Newsom’s proposals to provide health care to immigrants are likely to attract attention as the U.S. struggles with the ongoing immigration crisis. Earlier this year, the state did it COVID-19 vaccines available there was a sharp rise in coronavirus infections among farm workers. Newsom’s new plan was one of the policies it proposed on Monday aimed at reducing the state’s economic inequality.

Overall, Newsom sent a $ 286.4 billion budget to the California legislature, which analysts expect will have a surplus of at least $ 31 billion a year.

The governor’s annual budget proposes nearly $ 10 billion in new spending in five major “existential threats” to see Newsom deal with the situation: COVID-19, climate change, homelessness, the crime of inequality and violence, according to a record in the governor’s office.

The plan will set parameters for months of negotiations with Democrats who control the California state legislature over the top priorities of state programs.

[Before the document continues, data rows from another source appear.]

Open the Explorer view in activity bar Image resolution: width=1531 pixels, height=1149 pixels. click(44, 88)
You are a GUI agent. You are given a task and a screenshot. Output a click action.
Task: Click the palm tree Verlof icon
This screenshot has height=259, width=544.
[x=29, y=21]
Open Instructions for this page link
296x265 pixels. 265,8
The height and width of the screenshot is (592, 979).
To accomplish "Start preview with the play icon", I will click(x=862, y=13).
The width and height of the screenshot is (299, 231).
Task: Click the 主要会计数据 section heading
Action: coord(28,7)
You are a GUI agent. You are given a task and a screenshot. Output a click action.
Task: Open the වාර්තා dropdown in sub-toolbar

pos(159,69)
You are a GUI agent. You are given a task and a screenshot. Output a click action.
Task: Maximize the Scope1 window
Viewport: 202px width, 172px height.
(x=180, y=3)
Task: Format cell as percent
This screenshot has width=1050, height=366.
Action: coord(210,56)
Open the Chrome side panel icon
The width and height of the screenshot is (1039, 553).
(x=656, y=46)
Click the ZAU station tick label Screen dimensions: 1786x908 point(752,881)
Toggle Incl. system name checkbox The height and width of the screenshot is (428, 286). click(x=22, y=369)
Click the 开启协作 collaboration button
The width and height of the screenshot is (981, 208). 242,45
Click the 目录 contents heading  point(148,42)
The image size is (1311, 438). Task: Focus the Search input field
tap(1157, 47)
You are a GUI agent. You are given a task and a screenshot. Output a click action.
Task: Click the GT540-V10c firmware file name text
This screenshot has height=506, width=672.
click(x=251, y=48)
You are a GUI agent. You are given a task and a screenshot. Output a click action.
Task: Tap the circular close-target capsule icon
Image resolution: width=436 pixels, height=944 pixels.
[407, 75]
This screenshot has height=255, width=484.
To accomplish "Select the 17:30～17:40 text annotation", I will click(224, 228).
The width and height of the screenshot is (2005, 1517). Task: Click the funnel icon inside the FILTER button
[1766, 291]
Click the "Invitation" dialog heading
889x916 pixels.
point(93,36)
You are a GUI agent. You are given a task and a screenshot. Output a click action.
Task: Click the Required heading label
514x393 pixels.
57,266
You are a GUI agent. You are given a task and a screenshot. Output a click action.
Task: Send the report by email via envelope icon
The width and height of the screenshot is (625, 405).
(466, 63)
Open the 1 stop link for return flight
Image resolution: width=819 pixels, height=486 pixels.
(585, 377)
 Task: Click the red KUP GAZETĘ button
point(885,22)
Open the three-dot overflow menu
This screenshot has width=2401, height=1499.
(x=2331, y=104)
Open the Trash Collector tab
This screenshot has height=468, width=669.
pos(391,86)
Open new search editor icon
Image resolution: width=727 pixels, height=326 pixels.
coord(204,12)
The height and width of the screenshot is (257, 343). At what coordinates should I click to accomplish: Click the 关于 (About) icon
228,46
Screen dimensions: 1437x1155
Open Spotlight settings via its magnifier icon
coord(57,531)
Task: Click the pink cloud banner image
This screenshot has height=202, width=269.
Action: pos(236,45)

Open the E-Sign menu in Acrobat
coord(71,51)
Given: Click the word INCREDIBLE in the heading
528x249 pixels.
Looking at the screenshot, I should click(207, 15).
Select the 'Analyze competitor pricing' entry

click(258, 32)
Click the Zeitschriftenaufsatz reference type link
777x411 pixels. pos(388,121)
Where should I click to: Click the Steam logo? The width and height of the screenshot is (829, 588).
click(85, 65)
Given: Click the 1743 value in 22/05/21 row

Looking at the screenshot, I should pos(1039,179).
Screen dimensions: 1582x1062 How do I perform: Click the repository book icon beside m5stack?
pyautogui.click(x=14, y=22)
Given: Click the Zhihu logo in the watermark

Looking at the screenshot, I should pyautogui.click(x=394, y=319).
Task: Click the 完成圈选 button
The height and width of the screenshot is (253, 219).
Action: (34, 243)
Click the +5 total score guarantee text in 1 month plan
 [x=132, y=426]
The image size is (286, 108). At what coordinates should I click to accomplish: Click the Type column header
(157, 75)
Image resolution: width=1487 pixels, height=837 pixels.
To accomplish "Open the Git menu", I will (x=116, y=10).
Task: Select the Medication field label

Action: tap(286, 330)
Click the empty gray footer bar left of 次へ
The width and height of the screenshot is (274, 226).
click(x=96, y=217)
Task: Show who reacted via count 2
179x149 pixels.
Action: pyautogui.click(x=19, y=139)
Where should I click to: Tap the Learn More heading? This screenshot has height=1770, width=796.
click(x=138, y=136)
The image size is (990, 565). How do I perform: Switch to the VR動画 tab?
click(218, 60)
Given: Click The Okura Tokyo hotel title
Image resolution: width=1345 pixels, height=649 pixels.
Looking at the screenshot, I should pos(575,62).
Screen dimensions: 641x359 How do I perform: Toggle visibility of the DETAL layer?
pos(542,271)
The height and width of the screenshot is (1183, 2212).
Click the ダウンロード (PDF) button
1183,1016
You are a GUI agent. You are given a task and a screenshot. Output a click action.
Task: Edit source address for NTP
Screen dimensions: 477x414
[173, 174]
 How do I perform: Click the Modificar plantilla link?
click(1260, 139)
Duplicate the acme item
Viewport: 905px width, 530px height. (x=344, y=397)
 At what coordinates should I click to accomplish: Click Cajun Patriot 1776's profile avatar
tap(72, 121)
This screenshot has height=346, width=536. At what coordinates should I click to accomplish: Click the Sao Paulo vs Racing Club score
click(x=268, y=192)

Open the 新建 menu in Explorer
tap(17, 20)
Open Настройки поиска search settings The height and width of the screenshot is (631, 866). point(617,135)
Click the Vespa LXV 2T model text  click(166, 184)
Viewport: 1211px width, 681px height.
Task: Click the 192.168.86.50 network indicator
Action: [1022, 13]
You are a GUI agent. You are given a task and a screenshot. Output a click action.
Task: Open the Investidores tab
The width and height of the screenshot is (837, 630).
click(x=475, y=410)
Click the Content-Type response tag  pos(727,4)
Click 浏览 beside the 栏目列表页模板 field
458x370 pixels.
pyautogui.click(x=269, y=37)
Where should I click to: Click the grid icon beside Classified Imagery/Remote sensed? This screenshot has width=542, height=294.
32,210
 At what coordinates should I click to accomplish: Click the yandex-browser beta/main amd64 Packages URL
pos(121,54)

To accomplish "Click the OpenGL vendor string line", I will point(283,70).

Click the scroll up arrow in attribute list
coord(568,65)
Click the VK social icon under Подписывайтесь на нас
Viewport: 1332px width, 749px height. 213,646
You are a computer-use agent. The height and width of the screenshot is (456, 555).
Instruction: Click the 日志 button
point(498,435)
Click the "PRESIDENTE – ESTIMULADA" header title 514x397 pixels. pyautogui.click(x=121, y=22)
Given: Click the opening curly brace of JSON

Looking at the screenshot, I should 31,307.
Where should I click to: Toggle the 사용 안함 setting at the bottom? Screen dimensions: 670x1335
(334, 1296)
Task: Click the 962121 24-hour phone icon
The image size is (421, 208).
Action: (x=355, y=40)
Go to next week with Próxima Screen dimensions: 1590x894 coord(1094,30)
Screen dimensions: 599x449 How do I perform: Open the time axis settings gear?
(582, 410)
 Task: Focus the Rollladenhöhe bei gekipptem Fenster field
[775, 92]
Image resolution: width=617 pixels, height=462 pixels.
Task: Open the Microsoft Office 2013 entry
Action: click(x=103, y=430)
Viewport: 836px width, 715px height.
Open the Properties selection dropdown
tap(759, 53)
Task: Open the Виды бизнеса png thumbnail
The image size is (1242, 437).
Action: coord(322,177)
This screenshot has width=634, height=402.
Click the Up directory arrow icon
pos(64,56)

Some progressive Democrat lawmakers last week proposed the creation of the nation’s first universal health care system in California, driven by tax increases that voters should accept.

On Monday, Newsom also proposed spending $ 648 million to protect forest firefighters and buy more helicopters and bulldozers, and another $ 1.2 billion in addition to the $ 1.5 billion in the current budget year for forest management.

Another $ 750 million would be spent on drought relief, in addition to the $ 5.2 billion water package for the current budget year.

Newsom pledged to spend $ 300 million to promote law enforcement efforts to combat retail theft and to spend another $ 2.7 million on coronavirus testing and hospital staff.

To address the state’s homelessness problem, he proposed spending $ 2 billion to clean up mental health services, housing and homeless camps. That would add up to $ 12 billion last year and create the planned $ 55,000 housing and treatment slots.

Los Angeles, seen in the background of the San Gabriel Mountains, is the second largest city in the United States and is home to millions of immigrants. [Jerritt Clark/GC Images]

To support the rising cost of living in California, Newsom proposed “doubling” the state’s existing plan to provide a free and universal kindergarten; adding thousands of childcare intervals and encouraging summer school programs.

The coronavirus also proposed continuing to support small businesses hard hit by the pandemic, waiving fees and hundreds of millions in grants and tax breaks.

Newsom’s massive budgets and surpluses push the state away from the gloom of 2020 by Newsom and state lawmakers cut spending, raising taxes and taking money out of state savings accounts to cover what was feared to be a pandemic-driven deficit. That never happened. Instead, state revenues rose like never before.

In September, the state’s three largest tax revenues — personal income, sales, and corporation — were 40 percent higher than in September 2020 and nearly 60 percent higher than in September 2019, before the pandemic hit, according to the California Legislative Analyst Office.